模拟退火的过程如下:我们不妨设置初始温度为T,T随着时间推移以f(t,time)减小,即:T_i=f(time) & f(0)=T0,注意,f(time)一般情况下为单调不增函数。
我们以T标定我们对于不一定是最优解的方案的选择概率。标定方法多种多样,对于本题,我们首先随意取一个点作为当前的答案点,对于当前,我们遍历所有的n个点,找出离当前点最远的一个点Q,将当前点向Q移动T_i * dis(P,Q)的距离。当T逐步减小的时候,答案逐步向正确答案靠近。

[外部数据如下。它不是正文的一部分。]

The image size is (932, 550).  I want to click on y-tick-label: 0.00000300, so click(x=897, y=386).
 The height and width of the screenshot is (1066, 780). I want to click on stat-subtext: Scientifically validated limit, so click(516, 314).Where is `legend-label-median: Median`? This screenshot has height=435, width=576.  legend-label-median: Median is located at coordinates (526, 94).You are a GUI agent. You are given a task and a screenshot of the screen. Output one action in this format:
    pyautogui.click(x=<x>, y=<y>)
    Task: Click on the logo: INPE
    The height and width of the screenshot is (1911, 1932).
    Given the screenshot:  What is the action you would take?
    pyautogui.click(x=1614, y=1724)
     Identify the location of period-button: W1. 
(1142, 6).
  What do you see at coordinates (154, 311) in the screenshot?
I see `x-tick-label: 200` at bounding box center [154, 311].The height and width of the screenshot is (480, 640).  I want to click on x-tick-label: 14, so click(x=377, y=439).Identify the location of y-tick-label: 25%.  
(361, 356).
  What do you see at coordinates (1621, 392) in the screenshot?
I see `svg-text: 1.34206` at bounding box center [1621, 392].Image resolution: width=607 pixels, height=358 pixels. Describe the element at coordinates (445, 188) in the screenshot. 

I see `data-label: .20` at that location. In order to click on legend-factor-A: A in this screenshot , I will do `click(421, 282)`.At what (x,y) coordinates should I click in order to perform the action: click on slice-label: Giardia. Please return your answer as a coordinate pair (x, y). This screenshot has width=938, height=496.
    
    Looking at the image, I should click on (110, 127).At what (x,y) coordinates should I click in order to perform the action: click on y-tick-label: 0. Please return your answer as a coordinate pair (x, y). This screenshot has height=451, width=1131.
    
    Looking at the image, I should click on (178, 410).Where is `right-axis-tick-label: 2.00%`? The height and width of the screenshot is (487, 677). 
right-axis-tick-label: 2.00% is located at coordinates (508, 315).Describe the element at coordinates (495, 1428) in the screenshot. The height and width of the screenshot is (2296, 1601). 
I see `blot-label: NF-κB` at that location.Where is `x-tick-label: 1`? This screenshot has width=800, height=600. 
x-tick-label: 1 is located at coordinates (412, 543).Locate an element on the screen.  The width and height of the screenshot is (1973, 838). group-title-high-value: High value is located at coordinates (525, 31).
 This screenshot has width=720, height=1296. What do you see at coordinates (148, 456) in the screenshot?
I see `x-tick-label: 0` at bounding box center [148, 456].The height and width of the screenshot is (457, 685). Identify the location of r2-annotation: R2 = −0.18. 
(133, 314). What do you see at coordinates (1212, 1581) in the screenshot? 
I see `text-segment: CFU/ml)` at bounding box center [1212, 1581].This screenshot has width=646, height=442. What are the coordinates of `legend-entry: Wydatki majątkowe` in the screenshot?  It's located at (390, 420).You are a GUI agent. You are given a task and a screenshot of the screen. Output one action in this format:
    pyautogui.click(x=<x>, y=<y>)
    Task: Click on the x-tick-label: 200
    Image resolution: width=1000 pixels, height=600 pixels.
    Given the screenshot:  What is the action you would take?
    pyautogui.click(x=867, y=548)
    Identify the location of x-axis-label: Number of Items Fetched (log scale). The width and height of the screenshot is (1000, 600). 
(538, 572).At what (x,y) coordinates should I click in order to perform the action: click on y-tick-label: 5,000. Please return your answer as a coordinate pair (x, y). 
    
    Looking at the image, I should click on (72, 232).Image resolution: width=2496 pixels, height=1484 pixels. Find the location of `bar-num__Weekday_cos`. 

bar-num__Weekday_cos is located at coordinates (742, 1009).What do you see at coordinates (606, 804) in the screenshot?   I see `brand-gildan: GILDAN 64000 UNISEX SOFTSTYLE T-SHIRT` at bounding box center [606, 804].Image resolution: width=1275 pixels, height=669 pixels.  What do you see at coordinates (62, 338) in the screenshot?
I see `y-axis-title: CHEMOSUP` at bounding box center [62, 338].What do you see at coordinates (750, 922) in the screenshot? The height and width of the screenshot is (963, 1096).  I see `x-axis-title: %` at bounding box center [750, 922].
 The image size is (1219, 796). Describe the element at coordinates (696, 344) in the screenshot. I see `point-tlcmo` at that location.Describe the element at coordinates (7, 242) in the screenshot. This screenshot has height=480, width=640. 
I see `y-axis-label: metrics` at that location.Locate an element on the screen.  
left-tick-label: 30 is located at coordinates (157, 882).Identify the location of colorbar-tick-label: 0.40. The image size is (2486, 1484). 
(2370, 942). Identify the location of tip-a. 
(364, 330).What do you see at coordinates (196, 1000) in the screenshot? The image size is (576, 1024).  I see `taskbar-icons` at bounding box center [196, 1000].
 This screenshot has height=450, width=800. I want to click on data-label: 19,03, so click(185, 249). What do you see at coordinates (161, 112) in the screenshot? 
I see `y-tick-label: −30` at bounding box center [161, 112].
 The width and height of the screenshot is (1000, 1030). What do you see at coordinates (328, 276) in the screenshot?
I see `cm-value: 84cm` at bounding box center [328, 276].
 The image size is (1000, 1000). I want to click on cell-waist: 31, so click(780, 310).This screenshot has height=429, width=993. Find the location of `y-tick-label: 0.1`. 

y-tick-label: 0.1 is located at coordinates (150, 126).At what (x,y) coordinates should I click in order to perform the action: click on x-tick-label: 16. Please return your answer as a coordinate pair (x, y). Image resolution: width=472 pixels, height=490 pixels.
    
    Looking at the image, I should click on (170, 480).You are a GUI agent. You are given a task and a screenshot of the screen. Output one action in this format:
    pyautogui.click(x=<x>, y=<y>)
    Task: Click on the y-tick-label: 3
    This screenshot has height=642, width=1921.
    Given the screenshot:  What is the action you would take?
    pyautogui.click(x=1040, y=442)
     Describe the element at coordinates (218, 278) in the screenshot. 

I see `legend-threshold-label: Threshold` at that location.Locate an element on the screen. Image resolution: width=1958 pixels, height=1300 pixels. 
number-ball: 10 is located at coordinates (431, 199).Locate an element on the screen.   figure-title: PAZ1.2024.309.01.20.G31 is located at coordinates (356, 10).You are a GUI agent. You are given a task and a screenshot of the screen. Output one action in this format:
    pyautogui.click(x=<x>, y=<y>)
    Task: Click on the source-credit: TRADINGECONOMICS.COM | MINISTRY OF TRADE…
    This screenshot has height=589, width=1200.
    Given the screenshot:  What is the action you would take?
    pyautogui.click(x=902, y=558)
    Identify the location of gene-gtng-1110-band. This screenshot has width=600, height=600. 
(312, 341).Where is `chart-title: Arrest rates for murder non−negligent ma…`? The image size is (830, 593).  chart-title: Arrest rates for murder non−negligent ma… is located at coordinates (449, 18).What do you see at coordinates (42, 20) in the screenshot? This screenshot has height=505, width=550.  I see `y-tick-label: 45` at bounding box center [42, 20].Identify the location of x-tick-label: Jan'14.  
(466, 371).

一种更容易的理解是:考虑一个粒子,在一个三维曲面上做热运动,由于一开始环境温度非常高,粒子每次沿着曲面梯度下降最快的方向运动,但由于粒子具有非常大的能量,所以它十分容易冲过头导致冲出当前的凹陷。这就是以一定的概率接受可能不是最优的解。当体系温度逐步降低的时候,粒子保持在能量较低处的概率是比较大的。所以一般模拟退火都会进行多次,以防止退出来一个较优解而不是最优解。但由于本题过于特殊(简单),所以我把初始位置设在重心,只退一次就能得到答案。同理,当初始位置选的足够好,三分法也可以解决本题(即直接对于初始位置梯度下降)。
代码:
#include <iostream>
#include <cstdio>
#include <vector>
using namespace std;
const int MAXN = 1e2+7;
const double EPS = 1e-8;
template <typename _TP>
inline _TP read(_TP &X){
char ch=0;int w;X=0;
while(!isdigit(ch)){w=ch=='-';ch=getchar();}
while(isdigit(ch)){X=(X<<1)+(X<<3)+(ch^48);ch=getchar();}
X=w?-X:X;
return X;
}
struct Point{
int x,y,z;
}v[MAXN];
int main(){
double x=0,y=0,z=0,T=1;
int n,minPos;
read(n);
for(int i=1;i<=n;i++){
Point tmp;
read(tmp.x);read(tmp.y);read(tmp.z);
v[i]=tmp;
x+=tmp.x;y+=tmp.y;z+=tmp.z;
}
x/=n;y/=n;z/=n; //初始位置在重心 较优
while(T > EPS){
double maxx = -1;
minPos = -1;
for(int i=1;i<=n;i++){
double t = (x-v[i].x)*(x-v[i].x)+(y-v[i].y)*(y-v[i].y)+(z-v[i].z)*(z-v[i].z);
if(t > maxx){
maxx = t;
minPos = i;
}
}
T *= 0.999;
x+=T*(v[minPos].x-x);
y+=T*(v[minPos].y-y);
z+=T*(v[minPos].z-z);
}
printf("%.10f %.10f %.10f",x,y,z);
return 0;
}
方法2:
本方法是我在场上写的方法,即:二分答案点到离它最远的点的距离,注意在judge的时候进行判断,如果在此距离下发现了两个以上的点,那这种方案也不合法。由此得到了答案距离。
接下来就是寻找答案点的位置。答案点一定由至少三个点确定,所以我们可以枚举三个点,计算答案点的位置。